A career in finance was not always the obvious choice for Jonas. During his teens, he played tennis five to six times a week and was part of a computer programming group.

But his father's work at Handelsbanken which entailed many trips abroad and an assignment at the bank's Hong Kong branch generated an interest in finance and working abroad. While studying Economics at Uppsala University, he spent a few terms at universities in Glasgow, Scotland and Toulouse in the south of France. He later wrote his thesis on the management company, Wasa's, fund range and was offered a position there after graduating. He began as a risk analyst by building analysis models for handling large quantities of data.

Three crashes later

After a few years at Wasa/Länsförsäkringar, the opportunity he had been waiting for emerged. Right at the peak of the IT bubble in 1999, he was involved in setting up Länsförsäkringar's capital management unit, LF Capital, in New York. The subsequent IT crash provided important experience:

"The extreme rise and subsequent extreme fall fascinated me and made me even more conscious of how important it is to understand risks and risk-taking. Three stock exchange crashes so far during my professional life have taught me that you will never have learned everything there is to know in this business. It is vital to have a humble attitude when it comes to the market. Investments are complex things, but that is precisely what provides the stimulation and challenges," says Jonas.

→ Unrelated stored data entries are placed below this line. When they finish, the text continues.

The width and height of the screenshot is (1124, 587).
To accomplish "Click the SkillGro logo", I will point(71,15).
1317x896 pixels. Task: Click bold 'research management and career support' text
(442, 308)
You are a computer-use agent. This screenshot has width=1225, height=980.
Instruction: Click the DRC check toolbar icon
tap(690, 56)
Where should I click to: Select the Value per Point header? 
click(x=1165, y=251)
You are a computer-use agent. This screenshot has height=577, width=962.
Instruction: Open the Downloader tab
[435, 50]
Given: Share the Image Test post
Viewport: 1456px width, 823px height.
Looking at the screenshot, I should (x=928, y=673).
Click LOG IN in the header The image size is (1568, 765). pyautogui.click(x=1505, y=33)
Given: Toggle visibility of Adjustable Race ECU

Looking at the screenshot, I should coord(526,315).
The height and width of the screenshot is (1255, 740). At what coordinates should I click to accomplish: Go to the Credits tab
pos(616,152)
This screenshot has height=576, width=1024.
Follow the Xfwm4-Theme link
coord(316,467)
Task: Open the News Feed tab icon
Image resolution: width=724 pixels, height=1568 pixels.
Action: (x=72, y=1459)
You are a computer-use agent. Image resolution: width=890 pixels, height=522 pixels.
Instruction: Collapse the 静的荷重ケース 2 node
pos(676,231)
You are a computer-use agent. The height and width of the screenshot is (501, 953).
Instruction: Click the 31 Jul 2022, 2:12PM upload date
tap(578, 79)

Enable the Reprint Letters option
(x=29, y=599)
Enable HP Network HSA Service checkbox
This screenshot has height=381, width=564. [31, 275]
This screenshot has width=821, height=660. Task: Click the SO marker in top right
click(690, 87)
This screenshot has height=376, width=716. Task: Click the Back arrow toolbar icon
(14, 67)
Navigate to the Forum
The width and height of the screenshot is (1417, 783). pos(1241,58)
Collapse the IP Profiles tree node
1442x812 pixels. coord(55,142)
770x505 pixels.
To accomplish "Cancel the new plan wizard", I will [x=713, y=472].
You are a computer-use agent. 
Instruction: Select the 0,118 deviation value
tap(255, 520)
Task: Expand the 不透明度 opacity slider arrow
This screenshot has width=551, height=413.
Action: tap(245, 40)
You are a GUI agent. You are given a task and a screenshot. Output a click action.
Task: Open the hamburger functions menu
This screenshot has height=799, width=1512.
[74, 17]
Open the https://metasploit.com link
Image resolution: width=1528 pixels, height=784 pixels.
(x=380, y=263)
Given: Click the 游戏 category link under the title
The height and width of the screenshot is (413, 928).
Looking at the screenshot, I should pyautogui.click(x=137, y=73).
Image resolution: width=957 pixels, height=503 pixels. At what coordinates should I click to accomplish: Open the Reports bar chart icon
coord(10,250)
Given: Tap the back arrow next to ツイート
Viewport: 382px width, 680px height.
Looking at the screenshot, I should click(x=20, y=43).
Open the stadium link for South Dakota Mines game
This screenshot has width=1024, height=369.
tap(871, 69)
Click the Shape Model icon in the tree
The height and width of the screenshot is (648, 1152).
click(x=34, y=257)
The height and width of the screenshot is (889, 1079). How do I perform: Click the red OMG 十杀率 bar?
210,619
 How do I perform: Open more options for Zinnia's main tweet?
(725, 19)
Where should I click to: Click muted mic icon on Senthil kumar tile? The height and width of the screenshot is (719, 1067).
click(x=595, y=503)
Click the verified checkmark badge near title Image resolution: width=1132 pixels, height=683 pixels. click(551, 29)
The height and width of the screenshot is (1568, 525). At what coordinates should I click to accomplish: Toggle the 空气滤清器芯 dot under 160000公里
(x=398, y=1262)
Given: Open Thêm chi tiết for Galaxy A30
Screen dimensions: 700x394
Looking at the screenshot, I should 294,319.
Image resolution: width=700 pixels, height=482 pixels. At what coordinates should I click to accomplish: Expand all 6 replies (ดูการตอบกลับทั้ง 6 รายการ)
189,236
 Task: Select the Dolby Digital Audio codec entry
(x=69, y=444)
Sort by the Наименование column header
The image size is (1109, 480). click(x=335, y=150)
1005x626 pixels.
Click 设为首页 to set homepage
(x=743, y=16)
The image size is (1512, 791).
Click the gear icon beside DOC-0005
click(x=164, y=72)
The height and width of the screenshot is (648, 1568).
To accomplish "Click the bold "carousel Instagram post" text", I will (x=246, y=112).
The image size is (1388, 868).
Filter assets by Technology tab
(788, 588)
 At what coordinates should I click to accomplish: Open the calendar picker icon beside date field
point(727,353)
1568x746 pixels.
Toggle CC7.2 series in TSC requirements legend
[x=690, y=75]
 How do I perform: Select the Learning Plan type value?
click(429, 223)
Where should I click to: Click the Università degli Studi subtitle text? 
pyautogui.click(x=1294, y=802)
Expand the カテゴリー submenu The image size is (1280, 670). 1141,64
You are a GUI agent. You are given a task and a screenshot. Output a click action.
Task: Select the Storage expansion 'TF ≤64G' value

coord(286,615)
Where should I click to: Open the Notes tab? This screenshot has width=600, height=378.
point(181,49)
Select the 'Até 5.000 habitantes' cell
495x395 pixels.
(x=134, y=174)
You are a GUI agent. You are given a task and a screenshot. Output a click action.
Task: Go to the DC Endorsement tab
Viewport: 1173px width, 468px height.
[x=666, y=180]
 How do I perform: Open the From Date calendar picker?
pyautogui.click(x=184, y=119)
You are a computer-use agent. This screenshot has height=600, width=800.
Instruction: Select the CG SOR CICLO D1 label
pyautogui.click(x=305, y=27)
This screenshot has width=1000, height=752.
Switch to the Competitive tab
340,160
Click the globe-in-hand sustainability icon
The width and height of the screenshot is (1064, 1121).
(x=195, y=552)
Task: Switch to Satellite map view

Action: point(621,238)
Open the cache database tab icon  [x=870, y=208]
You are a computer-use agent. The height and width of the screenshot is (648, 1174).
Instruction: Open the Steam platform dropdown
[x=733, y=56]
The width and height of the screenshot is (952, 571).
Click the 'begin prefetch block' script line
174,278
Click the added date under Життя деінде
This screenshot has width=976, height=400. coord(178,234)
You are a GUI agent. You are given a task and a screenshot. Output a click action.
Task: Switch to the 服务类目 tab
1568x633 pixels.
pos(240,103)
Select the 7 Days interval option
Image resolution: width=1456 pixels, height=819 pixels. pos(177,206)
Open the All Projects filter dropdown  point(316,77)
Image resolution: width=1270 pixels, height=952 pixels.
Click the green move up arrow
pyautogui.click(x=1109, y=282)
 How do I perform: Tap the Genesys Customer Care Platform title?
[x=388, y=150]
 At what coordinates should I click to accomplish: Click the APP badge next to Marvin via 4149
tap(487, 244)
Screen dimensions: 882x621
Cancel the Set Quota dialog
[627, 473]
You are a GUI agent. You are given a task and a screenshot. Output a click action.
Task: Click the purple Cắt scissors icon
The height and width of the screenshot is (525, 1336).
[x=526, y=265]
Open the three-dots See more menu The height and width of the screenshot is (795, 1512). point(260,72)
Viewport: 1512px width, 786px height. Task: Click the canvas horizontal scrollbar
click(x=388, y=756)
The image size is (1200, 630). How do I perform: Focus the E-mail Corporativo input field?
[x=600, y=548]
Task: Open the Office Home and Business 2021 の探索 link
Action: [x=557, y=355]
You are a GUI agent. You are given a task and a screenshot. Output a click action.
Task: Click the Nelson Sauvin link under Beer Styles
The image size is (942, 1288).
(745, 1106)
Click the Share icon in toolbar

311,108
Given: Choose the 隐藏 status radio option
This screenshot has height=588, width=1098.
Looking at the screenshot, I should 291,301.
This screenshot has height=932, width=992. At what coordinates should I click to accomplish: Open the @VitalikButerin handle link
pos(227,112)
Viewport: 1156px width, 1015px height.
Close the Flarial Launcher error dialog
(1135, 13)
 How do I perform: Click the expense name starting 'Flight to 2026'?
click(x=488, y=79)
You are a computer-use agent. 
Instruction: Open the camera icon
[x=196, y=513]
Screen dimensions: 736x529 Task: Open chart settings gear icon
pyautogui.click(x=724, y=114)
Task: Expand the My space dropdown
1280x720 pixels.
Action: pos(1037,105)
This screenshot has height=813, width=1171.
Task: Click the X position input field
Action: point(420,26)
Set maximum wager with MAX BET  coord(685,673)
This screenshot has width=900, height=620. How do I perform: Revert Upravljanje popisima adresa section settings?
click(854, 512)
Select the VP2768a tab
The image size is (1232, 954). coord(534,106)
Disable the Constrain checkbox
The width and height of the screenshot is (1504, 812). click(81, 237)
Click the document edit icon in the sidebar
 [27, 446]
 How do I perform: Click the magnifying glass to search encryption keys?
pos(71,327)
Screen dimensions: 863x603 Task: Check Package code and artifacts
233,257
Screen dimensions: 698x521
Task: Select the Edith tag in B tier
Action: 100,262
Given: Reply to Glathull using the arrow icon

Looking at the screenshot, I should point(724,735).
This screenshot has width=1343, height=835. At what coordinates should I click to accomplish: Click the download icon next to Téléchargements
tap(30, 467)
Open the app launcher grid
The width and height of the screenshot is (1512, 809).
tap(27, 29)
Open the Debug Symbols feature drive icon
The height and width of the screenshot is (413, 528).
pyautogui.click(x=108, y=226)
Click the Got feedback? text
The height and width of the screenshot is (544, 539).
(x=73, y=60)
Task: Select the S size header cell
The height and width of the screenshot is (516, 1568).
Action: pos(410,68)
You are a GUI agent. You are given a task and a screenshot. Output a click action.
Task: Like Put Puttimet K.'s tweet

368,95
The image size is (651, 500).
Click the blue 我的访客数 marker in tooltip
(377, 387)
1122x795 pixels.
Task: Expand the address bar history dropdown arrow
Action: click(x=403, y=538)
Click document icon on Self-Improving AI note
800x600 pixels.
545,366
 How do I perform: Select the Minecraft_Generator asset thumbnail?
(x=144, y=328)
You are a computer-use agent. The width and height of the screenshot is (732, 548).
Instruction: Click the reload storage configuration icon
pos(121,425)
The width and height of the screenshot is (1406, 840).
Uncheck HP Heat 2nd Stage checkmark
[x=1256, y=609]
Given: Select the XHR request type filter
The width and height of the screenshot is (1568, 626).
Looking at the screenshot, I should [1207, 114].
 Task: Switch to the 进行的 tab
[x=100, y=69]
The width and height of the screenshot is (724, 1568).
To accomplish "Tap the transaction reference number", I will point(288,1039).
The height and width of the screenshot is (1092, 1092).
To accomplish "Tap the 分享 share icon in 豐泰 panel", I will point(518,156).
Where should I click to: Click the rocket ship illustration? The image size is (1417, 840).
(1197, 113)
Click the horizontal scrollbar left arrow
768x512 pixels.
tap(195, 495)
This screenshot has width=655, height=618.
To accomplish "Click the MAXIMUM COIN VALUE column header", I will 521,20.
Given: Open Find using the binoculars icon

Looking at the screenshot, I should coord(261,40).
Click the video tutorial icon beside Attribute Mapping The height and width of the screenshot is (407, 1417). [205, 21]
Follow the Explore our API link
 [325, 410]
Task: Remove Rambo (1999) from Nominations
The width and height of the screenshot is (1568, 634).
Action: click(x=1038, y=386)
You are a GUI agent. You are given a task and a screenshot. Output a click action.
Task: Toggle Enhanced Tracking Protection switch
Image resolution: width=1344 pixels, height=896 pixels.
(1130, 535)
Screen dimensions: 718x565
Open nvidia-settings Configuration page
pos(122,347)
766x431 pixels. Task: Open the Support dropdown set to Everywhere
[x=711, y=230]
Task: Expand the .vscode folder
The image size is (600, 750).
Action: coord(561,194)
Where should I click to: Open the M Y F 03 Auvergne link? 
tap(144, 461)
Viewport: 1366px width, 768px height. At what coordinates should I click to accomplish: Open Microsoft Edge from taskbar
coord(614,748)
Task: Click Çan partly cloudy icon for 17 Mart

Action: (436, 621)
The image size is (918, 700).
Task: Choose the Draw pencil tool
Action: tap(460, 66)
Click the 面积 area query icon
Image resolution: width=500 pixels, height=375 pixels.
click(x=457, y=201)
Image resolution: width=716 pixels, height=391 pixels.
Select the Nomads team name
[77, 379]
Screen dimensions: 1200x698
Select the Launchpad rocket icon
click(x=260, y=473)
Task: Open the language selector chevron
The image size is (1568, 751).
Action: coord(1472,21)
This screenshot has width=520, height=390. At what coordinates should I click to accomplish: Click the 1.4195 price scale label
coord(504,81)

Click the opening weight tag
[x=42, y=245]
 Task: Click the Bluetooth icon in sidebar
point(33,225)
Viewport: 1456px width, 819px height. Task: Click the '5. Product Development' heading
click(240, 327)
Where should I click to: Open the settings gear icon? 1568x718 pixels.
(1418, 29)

In 2002, LF Capital was sold to ABN Amro and all employees were laid off. Together with a few colleagues, Jonas travelled home to Stockholm and started up Sweden's first so-called market-neutral fund. The idea was to buy and short sell companies in pairs to mitigate the risks. Jonas states that hedge funds are now often associated with a high level of risk-taking but that the fundamental meaning of the term 'to hedge' actually involves protecting against risks.

Where no one else is looking

Jonas describes himself as a contrarian through and through. When the market flocks around certain companies, he looks for bargains elsewhere. It is about buying something that is unexplored, that the market, perhaps unjustifiably, ignores but that could increase in value. He shares this value-based investment philosophy with his SKAGEN Focus colleague, Filip Weintraub. The two met in 2011 in New York when Filip was recruited to LF Capital.

This was the start of a partnership that has endured. Together, they founded Labrusca Family Office in 2010, a company that managed global equities until 2014.

"Filip and I work well together and complement each other. We have the same idea base with regard to which kinds of company are interesting. We both have a fondness for more complex situations – often companies where there is a great deal of potential for repricing."

"We are a close-knit team, ready for a flying start," says Jonas.